Conversion from Cyclosporine to Tacrolimus Improves Quality of Life Indices, Renal Graft Function and Cardiovascular Risk Profile

To the Editor:

Dahm et al. correctly point out that the studies cited by us do not show a statistically significant increase in renal graft survival with tacrolimus as compared with cyclosporine. Yet, there is one randomized study in which renal transplant patients receiving tacrolimus had a significantly higher graft survival than those treated with cyclosporine microemulsion (1).

We disagree with the statement of Dahm et al. that the manner of presentation of our data is misleading. Regarding the graphical presentation of serum creatinine, we do not see the relevance of including the zero point on the scale since serum creatinine never reaches a value of zero (like e.g. body temperature). Furthermore, we do not agree that the use of SEM instead of SD, if clearly indicated, is misleading as it allows the reader to evaluate the statistical robustness of the observed differences, which the SD does not permit.

The way in which the scatter is presented does not influence the outcome of the statistical analysis, nor does it affect the clinical relevance of the findings. The latter depends on the size of the estimated difference between the groups that, we readily admit, was not very large for serum creatinine. However, the fact that the curves of the two groups were diverging suggests that with longer follow-up the use of tacrolimus may prove to be less detrimental to renal function than the use of cyclosporine.

With respect to the statistical analysis, Dahm et al. have a number of concerns to which our response is as follows. Overlapping distributions of data do not preclude statistically significant differences between groups. Normalization of data was undertaken to enable optimal statistical analysis and if omitted could potentially result in misleading conclusions. We excluded patients who switched in their study medication from analysis of metabolic parameters, to examine more closely the effect of each drug (per protocol analysis). For patients developing diabetes mellitus, evaluation of the glucose levels and HbA1c is confounded by the introduction of antidiabetic treatment. However, there was no significant difference between both groups in the number of patients developing diabetes mellitus. The grouping of continuous variables formed no part of the primary analysis on which our conclusions are based.

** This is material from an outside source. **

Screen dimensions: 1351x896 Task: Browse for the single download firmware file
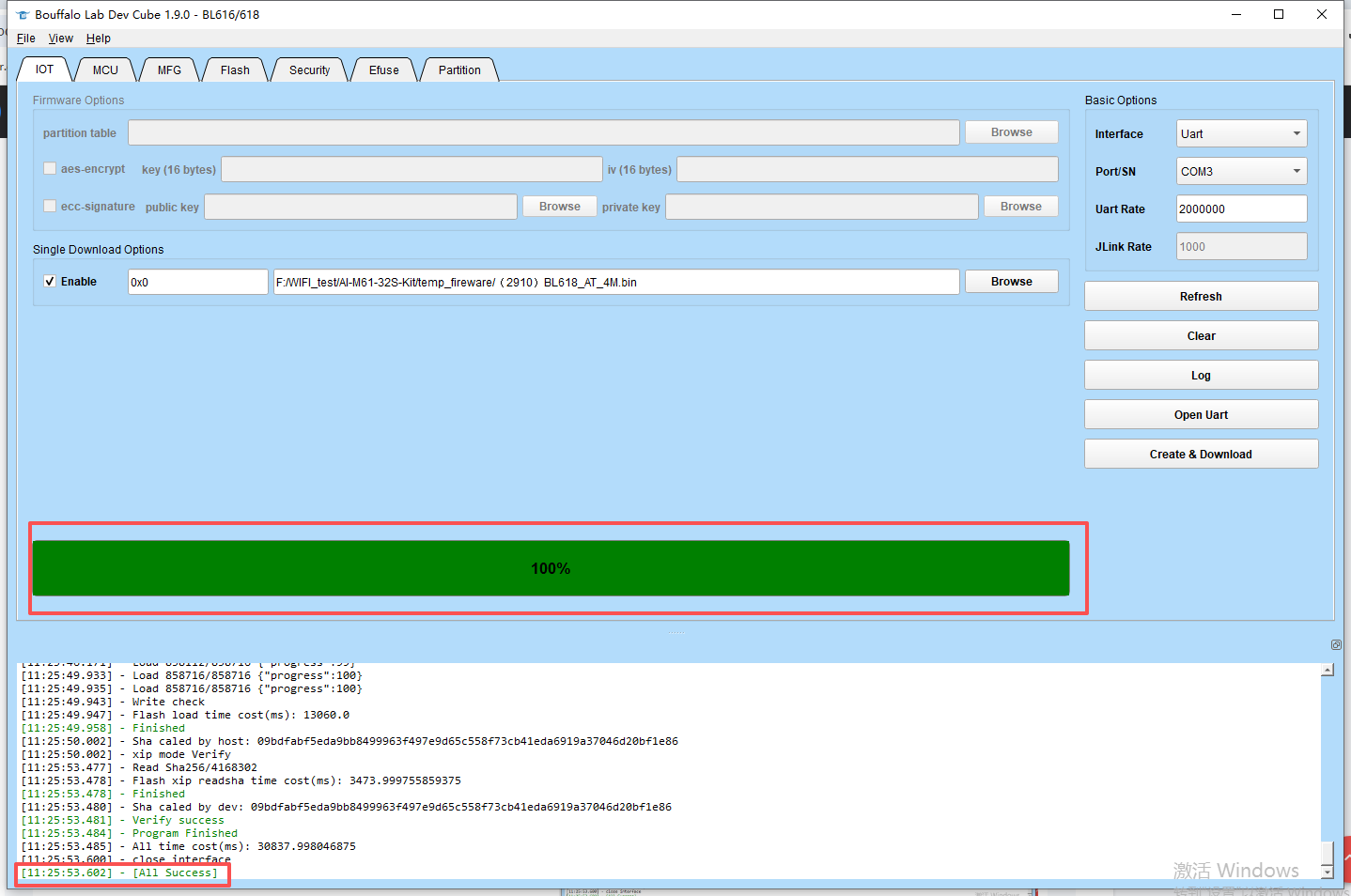(x=1011, y=282)
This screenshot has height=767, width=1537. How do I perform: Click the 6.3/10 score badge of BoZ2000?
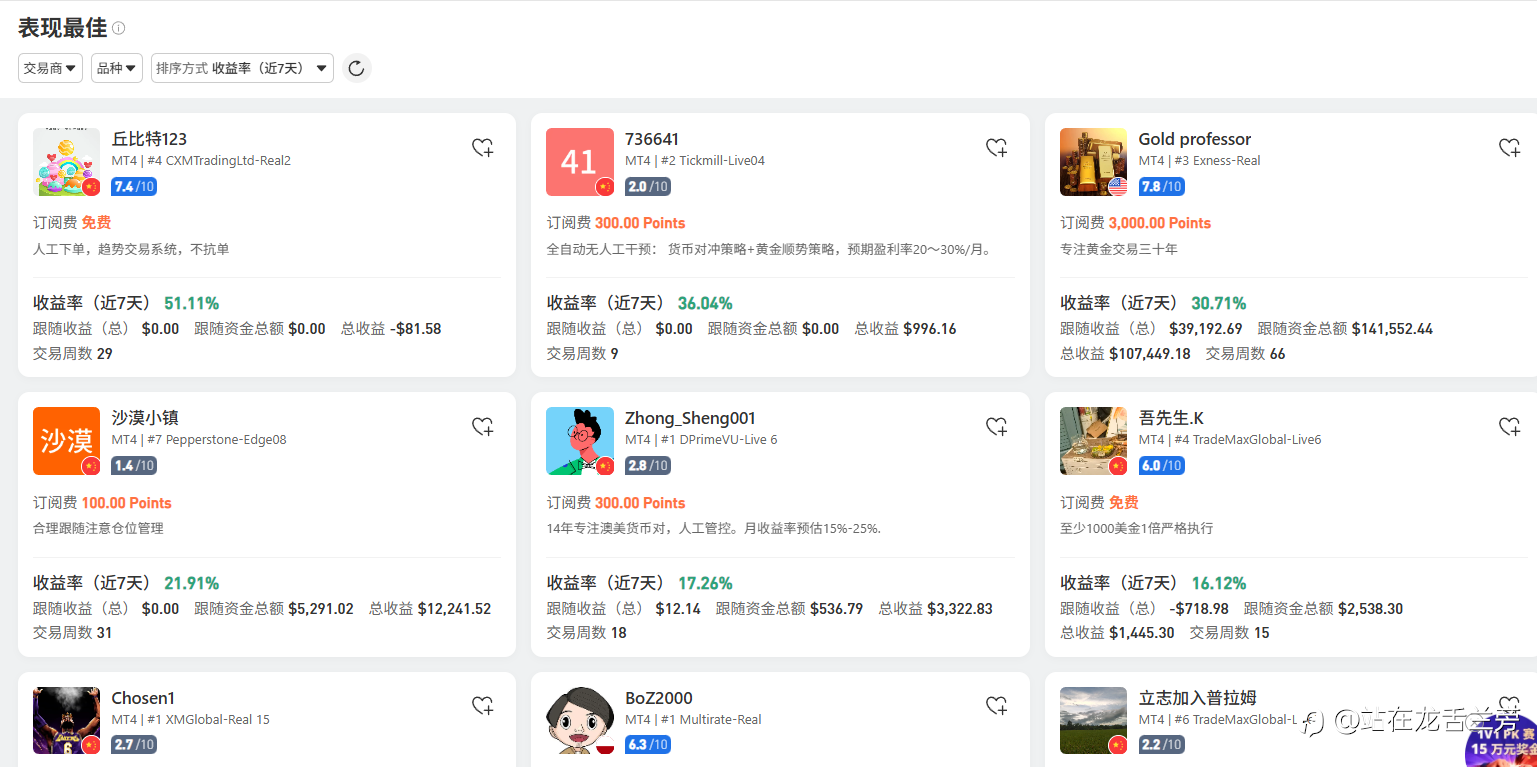click(648, 745)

In conclusion, we think that the statistical methods that we used were appropriate and do not compromise the validity of the data. The clinical relevance of our findings is a separate issue that is mainly related to the magnitude of the differences between the two groups. We feel that the combination of a slightly better preserved renal function, a decrease in Framingham risk score, and a reduction in side effect scores after conversion from cyclosporine to tacrolimus is of considerable relevance for our patients.